At present, this is still a manual process. Looking forward, Calkins says that Appian is working to automate this.
Finally, KPIs to show RPA payback
One of the challenges of RPA is how do you assess payback. Most KPIs will show what a process is saving. But no process lives in isolation. It is impacted by other processes and, in turn, impacts other processes.
Calkins claims “You will use process mining to determine workflow then determine how much improvement you have made.” What makes this exciting is that it means there is a quantifiable mechanism to show the saving from automating processes. It means that the value of the investment into tools and training can finally be shown.
For many organisations, this is good news. It means that IT can demonstrate to the business that it is delivering on its promises.

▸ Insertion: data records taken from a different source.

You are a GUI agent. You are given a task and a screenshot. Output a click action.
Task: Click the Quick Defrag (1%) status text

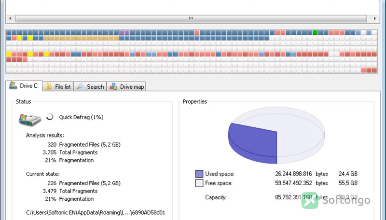point(81,117)
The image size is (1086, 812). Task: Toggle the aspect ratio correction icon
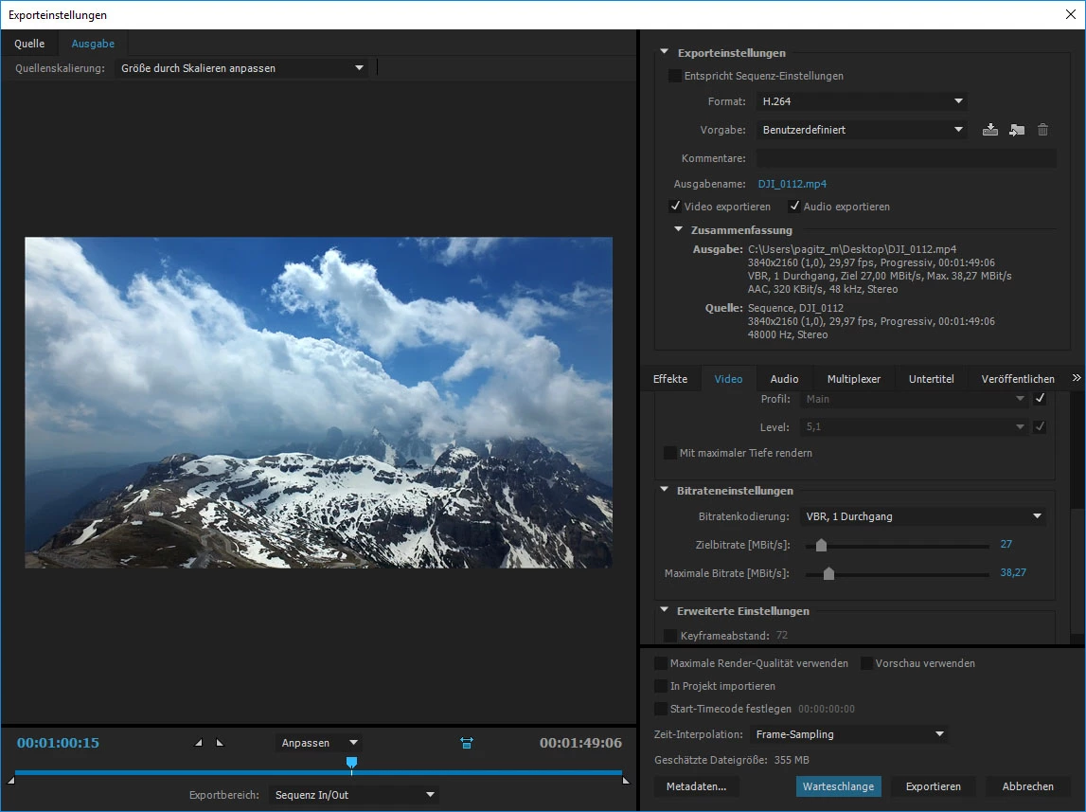(x=466, y=743)
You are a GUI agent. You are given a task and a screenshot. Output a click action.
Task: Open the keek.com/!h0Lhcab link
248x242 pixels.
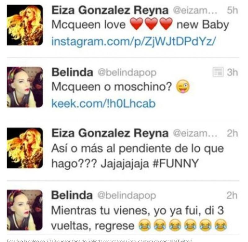(x=104, y=103)
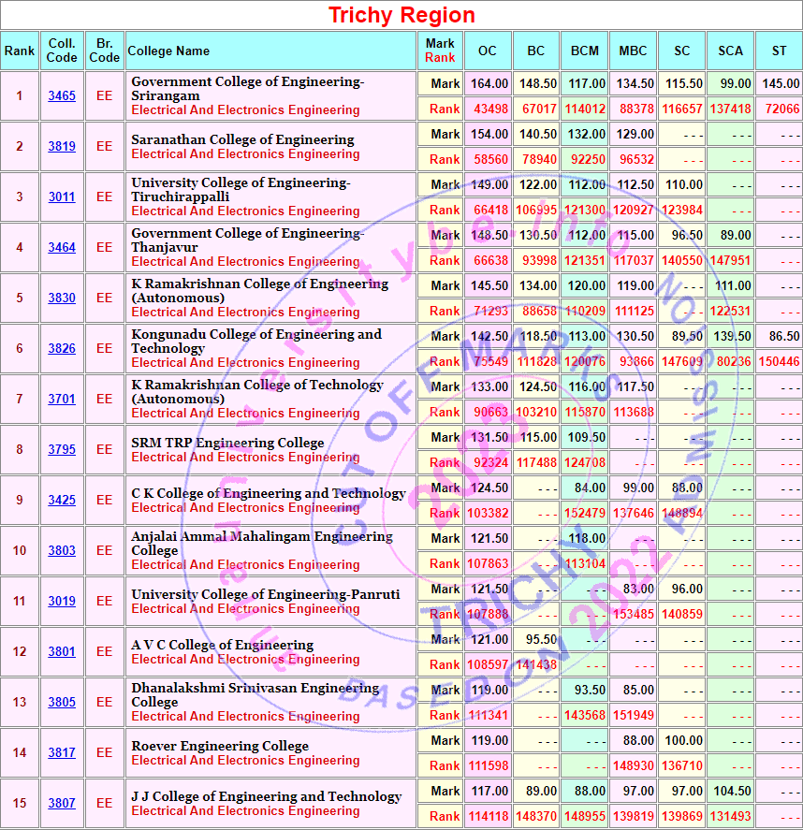
Task: Open A V C College code 3801
Action: pyautogui.click(x=62, y=652)
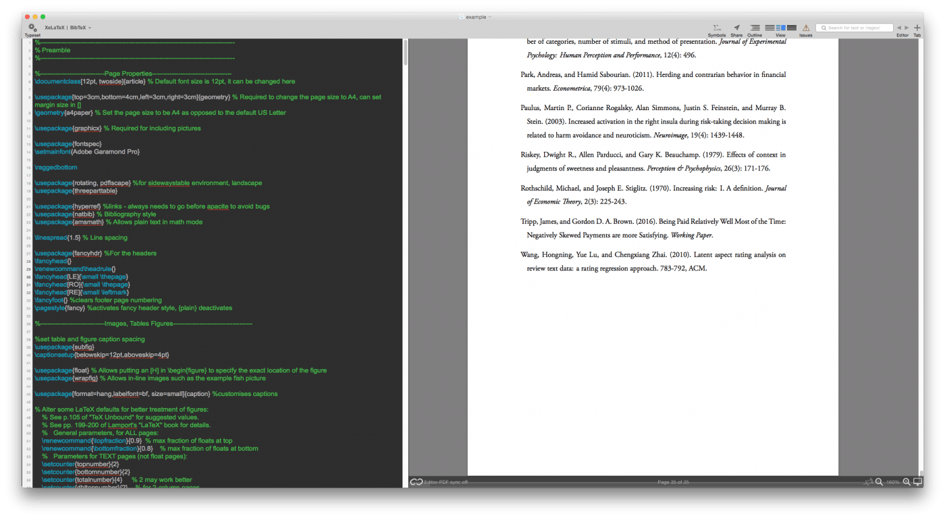Viewport: 945px width, 519px height.
Task: Open the Symbols panel
Action: click(716, 28)
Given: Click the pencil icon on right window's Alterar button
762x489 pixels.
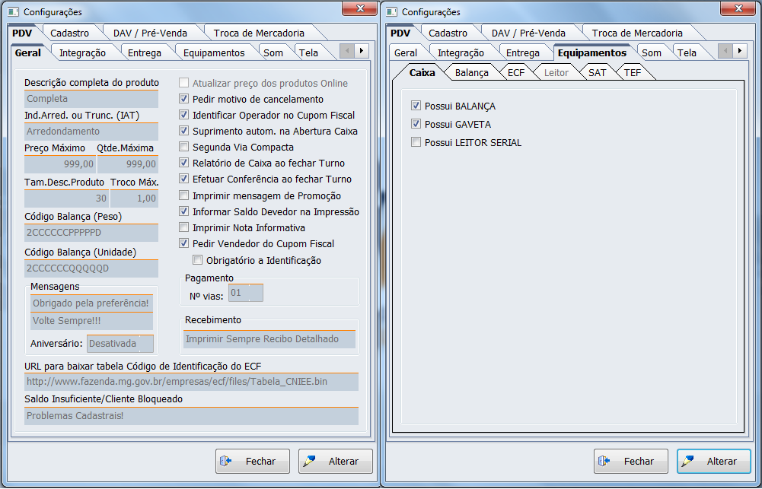Looking at the screenshot, I should (687, 462).
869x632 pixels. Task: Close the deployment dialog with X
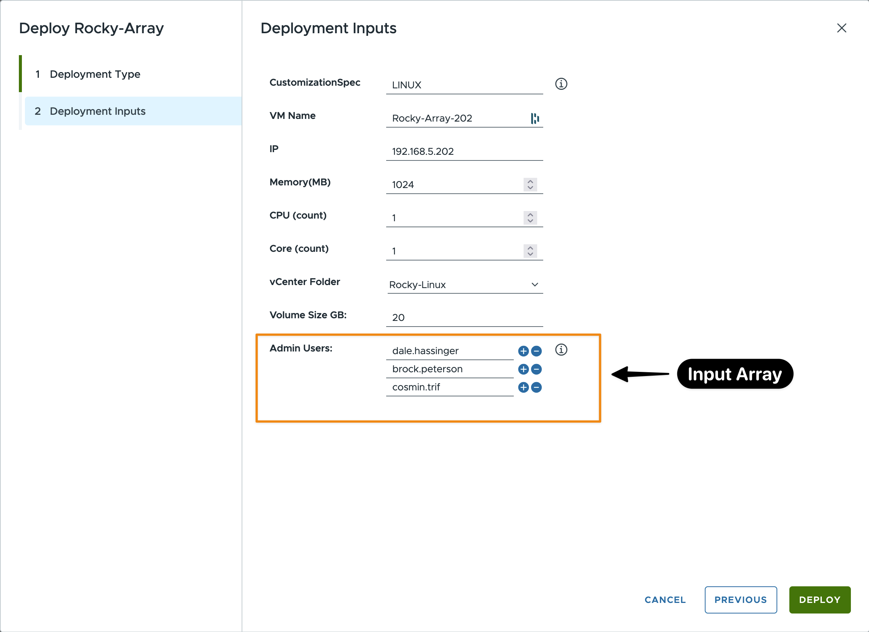tap(841, 28)
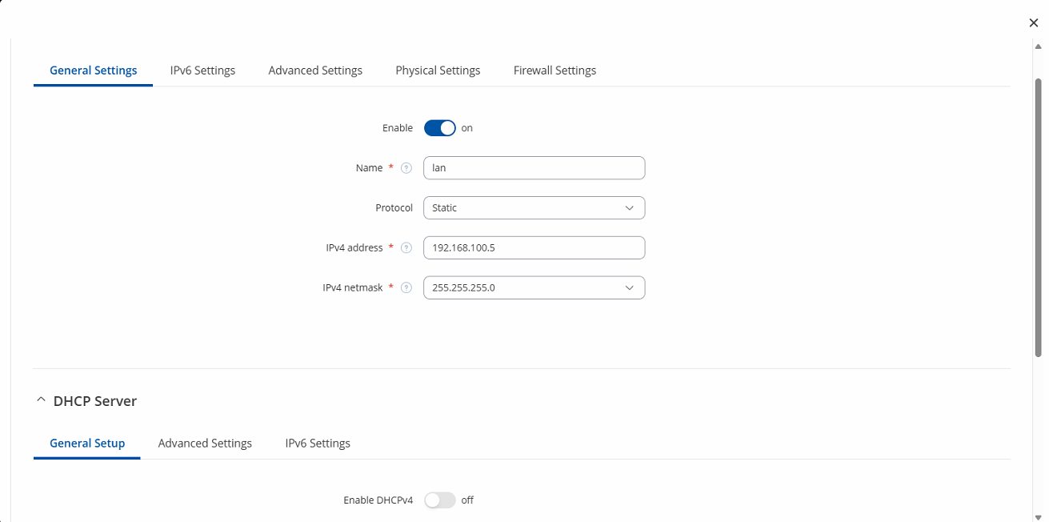Open the Protocol dropdown
Screen dimensions: 1049x522
tap(534, 207)
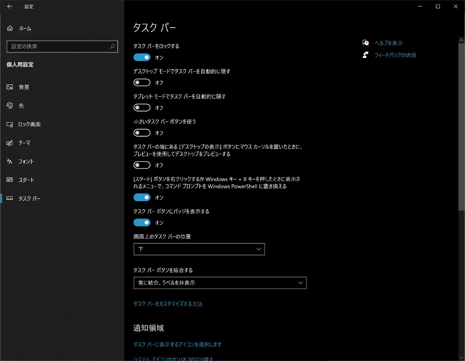Enable the 小さいタスク バー ボタンを使う toggle
465x361 pixels.
pos(142,133)
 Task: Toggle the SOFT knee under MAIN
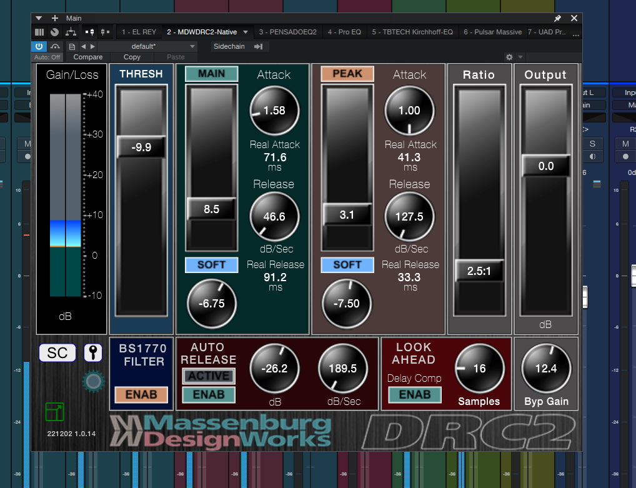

Enterprise Times: What does this mean?
From a process mining perspective, this announcement from Appian should not be underestimated. The coherency of making processes and workflows available in a single product is good news. That you can now edit from the process mining view to improve the workflow is exciting.
Just as exciting is the ability to calculate cost and savings. To date, some KPIs have delivered some of this but looking across multiple processes and seeing the savings is new.
The next thing to look forward to is the full automation of this. We are seeing databases and other systems becoming autonomous. If Appian can deliver a process mining and workflow management that is a fully automated, autonomous solution will be a huge game-changer for the continuous transformation of IT.